-- Lawmakers have already approved New Jersey's largest rummage sale in its history.

Within months, $200 million worth of state-owned parking lots, vacant land, a hospital and even a prison will be on the auction block.

But acting Gov. Richard J. Codey (D) and Democratic gubernatorial candidate Jon S. Corzine may want to sell even more.

In an effort to bail out the state's near-bankrupt Transportation Trust Fund, Codey has his advisers developing plans to lease the iconic New Jersey Turnpike, which would offer a buyer hundreds of millions of dollars in toll revenue annually. Corzine's idea would include selling to private companies the turnpike rest stops and land next to train stations.

States across the country, saddled with the same budget deficits and high debt that confront New Jersey, are exploring similar plans to fund government projects and to spare beleaguered taxpayers.

Although states routinely sell off a few million dollars' worth of surplus land and vehicles each year, the country's first major asset sale took place in January, when Chicago leased its 7.8-mile Chicago Skyway toll road to a Spanish-Australian company for $1.83 billion.

For government officials in New Jersey, New York, Indiana and Delaware, the sale brought new meaning to the old saying "I've got a bridge in Brooklyn I'd like to sell you."

"Chicago put the road out there with the thought they'd see what they could get, and they were floored by the answer -- as clearly so was every other government looking for some extra money," said Neil Gray, director of governmental affairs for the International Bridge, Tunnel and Turnpike Association. "If you applied that math to the turnpike or other longer toll roads, you could generate an amazing number. But it's wise to look at these arrangements with a healthy degree of skepticism."

Codey first contemplated privatizing the 148-mile turnpike, which is used by 247 million motorists a year, as an option for balancing the state's $28 billion budget. After the sale of $200 million in smaller assets helped fill the spending gap, Codey recycled the idea of leasing the turnpike -- or the Garden State Parkway -- as a way to save the Transportation Trust Fund, which was created as a steady source of funding for transportation projects and will run out of money next July. A lease could come instead of or in addition to raising the state's 14.5-cent gas tax, said Codey spokeswoman Kelley Heck.

Delaware, meanwhile, is preparing proposals for leasing its Interstate 95 toll road, Route 1, or the newer Route 301. Indiana Gov. Mitchell E. Daniels Jr. (R) has floated the idea of privatizing the Indiana Toll Road, while New York Gov. George E. Pataki (R), in his January budget address, flirted with selling a bridge such as the Tappan Zee.

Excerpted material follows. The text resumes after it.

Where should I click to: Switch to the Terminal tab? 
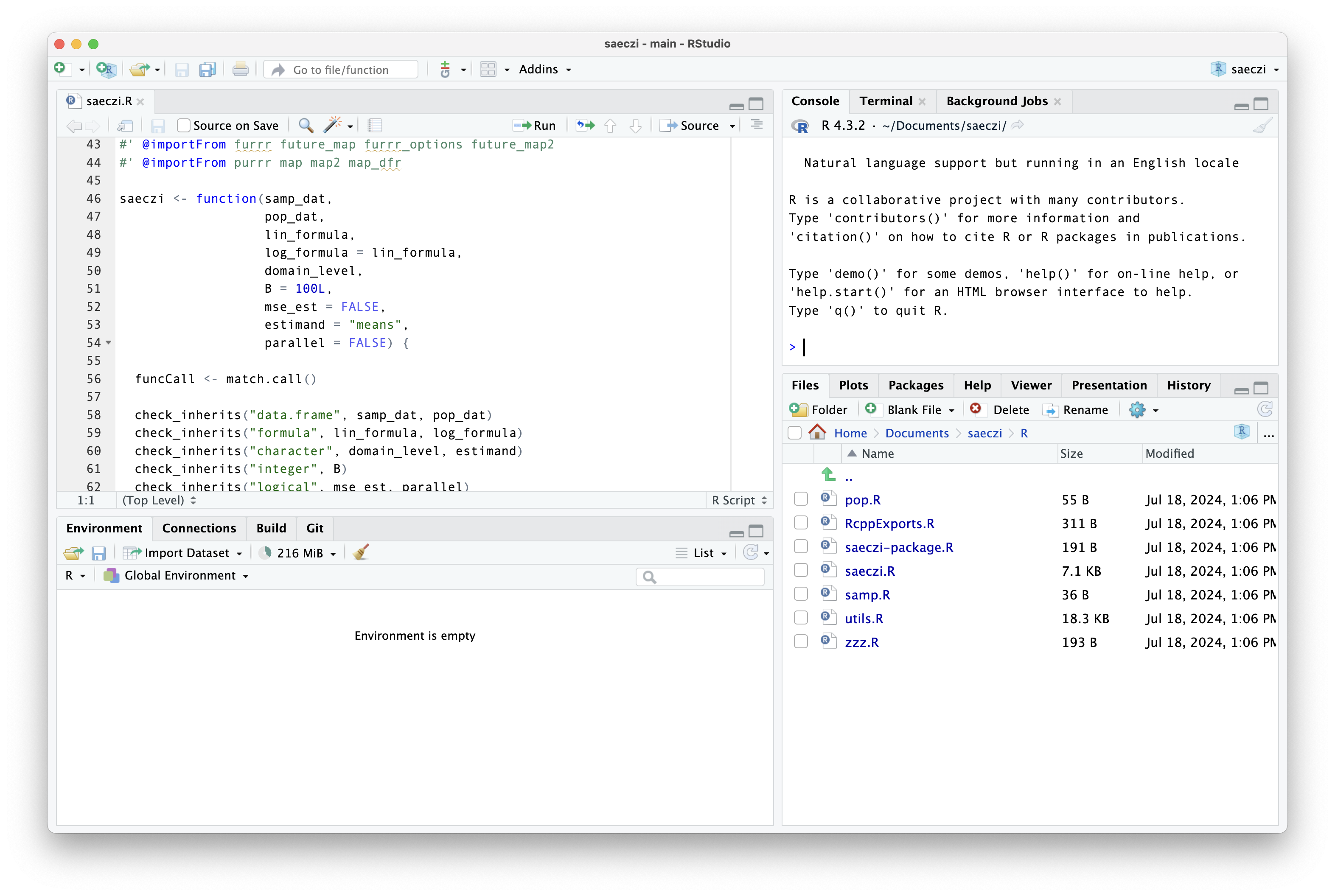point(885,101)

"I think this makes a tremendous amount of sense -- it's a way for states to extract the enormous investment they've built up but at the same time retain a great deal of control," said Karen Hedlund, a Virginia-based state-transportation adviser at the law firm Nossaman Guthner. "The private sector has enormous experience with this in Europe and Asia, and the time has come for the United States."

Estimates of the New Jersey Turnpike's worth vary, but a study published in May by the libertarian Reason Foundation put the value at $19.2 billion. Others caution that this figure may be high and say that $12 billion may be a more realistic estimate.

These desperate times for state governments call for innovation, said Arturo Perez, a budget analyst at the National Conference of State Legislatures in Denver.

"States are facing their worst fiscal crisis of the last 60 years," Perez said. "Of course, states are looking at their infrastructure and trying to figure out how to privatize or transfer it. They've come up with everything from naming rights to outright divesting of assets."